## Selected extract

※

If you don't have it on your GPS it can easily be added. I like the Garmin much better and I will buy one next and that weather and road conditions feature is really nice. A couple of things I wish my GPS did was say the street names and have a female voice, I think the TOM TOM is a good GPS too but have never used one.

I'm glad you got such a nice replacement GPS for what you paid for the other one you deserve it, plus your dollar was worth more than. I hope you get everything working right soon and have a lot of fun with it.


----------



## Oregon_Camper (Sep 13, 2004)

skippershe said:


> I can't remember if mine has the red light camera locations on it...I'll have to take a look at it


You have to d/l and then install those POI's.


----------



## skippershe (May 22, 2006)

Oregon_Camper said:


> I can't remember if mine has the red light camera locations on it...I'll have to take a look at it


You have to d/l and then install those POI's.
[/quote]
download what though?? Is there a garmin upgrade that I have to buy? If so, I'll take my chances


----------



## Oregon_Camper (Sep 13, 2004)

skippershe said:


> I can't remember if mine has the red light camera locations on it...I'll have to take a look at it


You have to d/l and then install those POI's.
[/quote]
download what though?? Is there a garmin upgrade that I have to buy? If so, I'll take my chances








[/quote]

No...the POI's are 3rd party. Google them and you'll find a lot of them.


----------



## smashinski (May 12, 2007)

I got a Tom Tom from Santa (DW) this Christmas. I get the signal in my house also.

I was not crazy about the suction cup mount that came with it and ordered a different mount from ProClip that will mount it right next to the radio in our Yukon. Good visibility without having to take your eyes off the road. Hopefully I will get it today or Monday.

I think I will use the suction cup mount in my work truck.


----------



## swanny (Oct 31, 2007)

hi all, I was on Ebay the other day looking for stuff and came across a mount that uses the vents in the dash.








does anybody have or seen one like this? It did list them for Garmin GPS's. I got a 660 for chistmas


----------



## Oregon_Camper (Sep 13, 2004)

BJ & Stan said:


> I got a Tom Tom from Santa (DW) this Christmas. I get the signal in my house also.
> 
> I was not crazy about the suction cup mount that came with it and ordered a different mount from ProClip that will mount it right next to the radio in our Yukon. Good visibility without having to take your eyes off the road. Hopefully I will get it today or Monday.

※

## Entries provided
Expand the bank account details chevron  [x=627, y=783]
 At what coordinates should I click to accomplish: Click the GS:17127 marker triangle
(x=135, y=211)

※

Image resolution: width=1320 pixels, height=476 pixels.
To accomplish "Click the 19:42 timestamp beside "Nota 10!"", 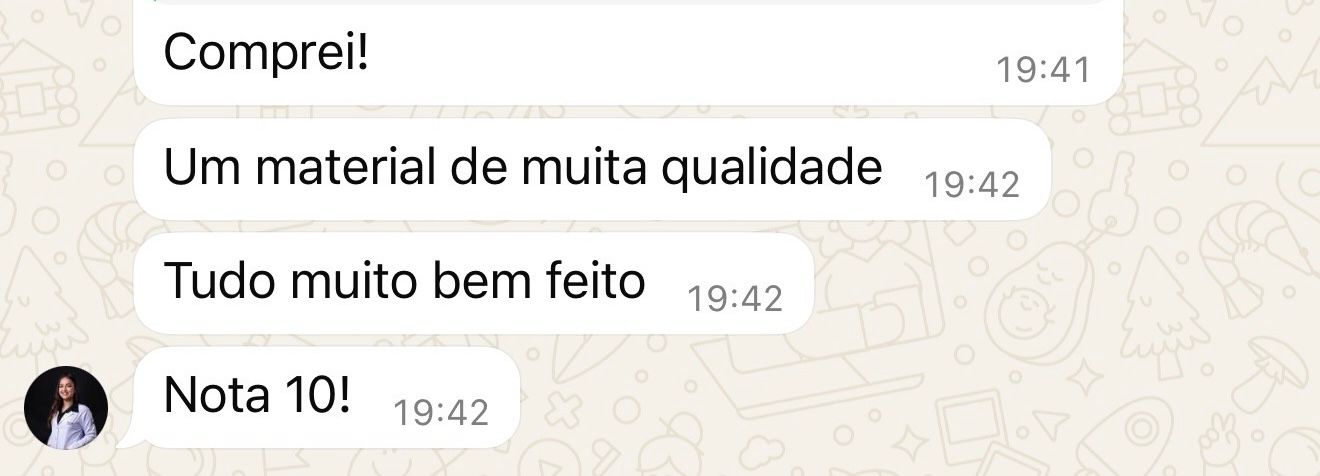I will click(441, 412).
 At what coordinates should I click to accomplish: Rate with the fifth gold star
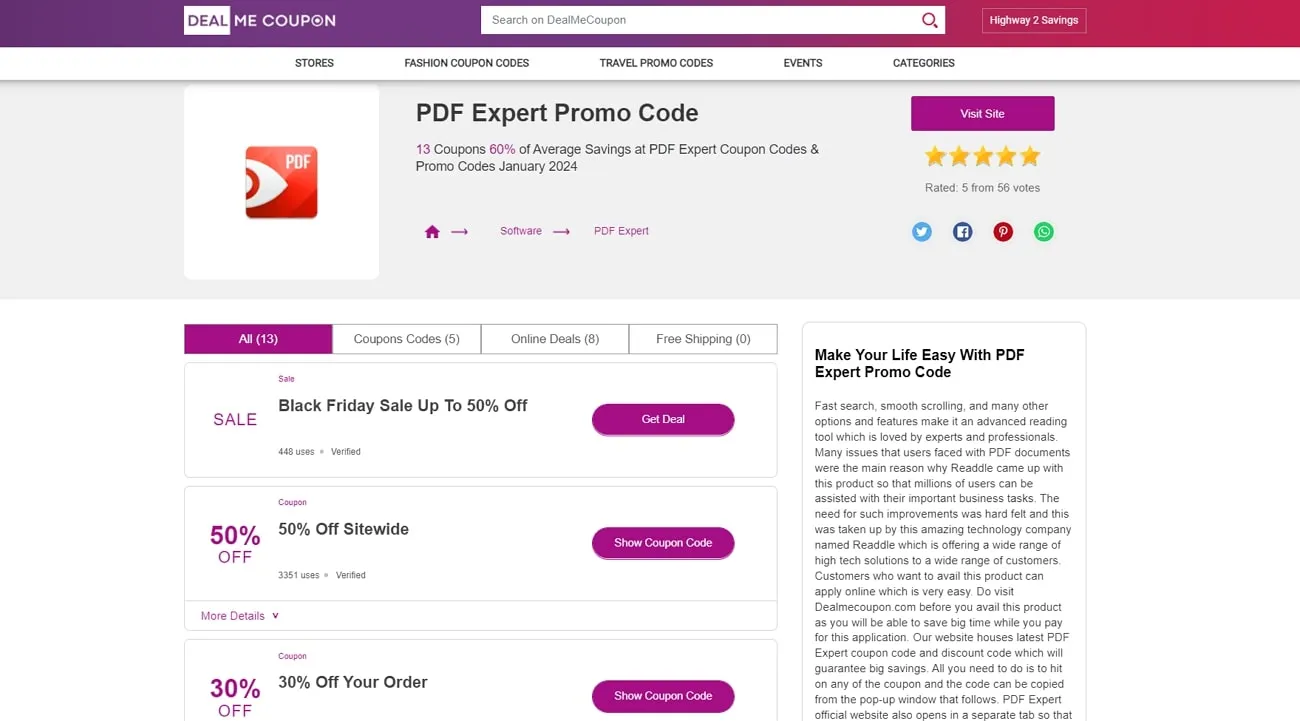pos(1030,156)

※

## Directions
(1) Check each statement against the GPS forum thread. Say yes or no, and quote the words of the thread that decide it. (a) The points of interest for red light camera locations come from third parties. (b) smashinski plans to keep the suction cup mount in the Yukon. (c) The first poster has used a TOM TOM.
(2) Carry on the GPS forum thread from the point where it stops.

## Expected answers
(1)
(a) Yes: "No...the POI's are 3rd party."
(b) No: "I think I will use the suction cup mount in my work truck."
(c) No: "I think the TOM TOM is a good GPS too but have never used one."

(2)
> 
> I think I will use the suction cup mount in my work truck.


Have a URL for the site you got the mount?


----------



## smashinski (May 12, 2007)

The site for ProClip is

www.proclipusa.com

There appears to be several mounting options for every vehicle.


----------



## Oregon_Camper (Sep 13, 2004)

What I'm looking for is a mount that can be attached next to the stereo and then can be swung over to actually cover the stereo. I don't have a need to see the stereo when I drive (controls are on the wheel) and the logical place would be right there. It is just below the dash (so bad guys wouldn't see it) and it is close to the 12v power.

If anyone has seen something like this...please let me know


----------



## sleecjr (Mar 24, 2006)

Oregon_Camper said:


> What I'm looking for is a mount that can be attached next to the stereo and then can be swung over to actually cover the stereo. I don't have a need to see the stereo when I drive (controls are on the wheel) and the logical place would be right there. It is just below the dash (so bad guys wouldn't see it) and it is close to the 12v power.
> 
> If anyone has seen something like this...please let me know


http://www.navigadget.com/index.php/2007/0...-cassette-deck/


----------



## Oregon_Camper (Sep 13, 2004)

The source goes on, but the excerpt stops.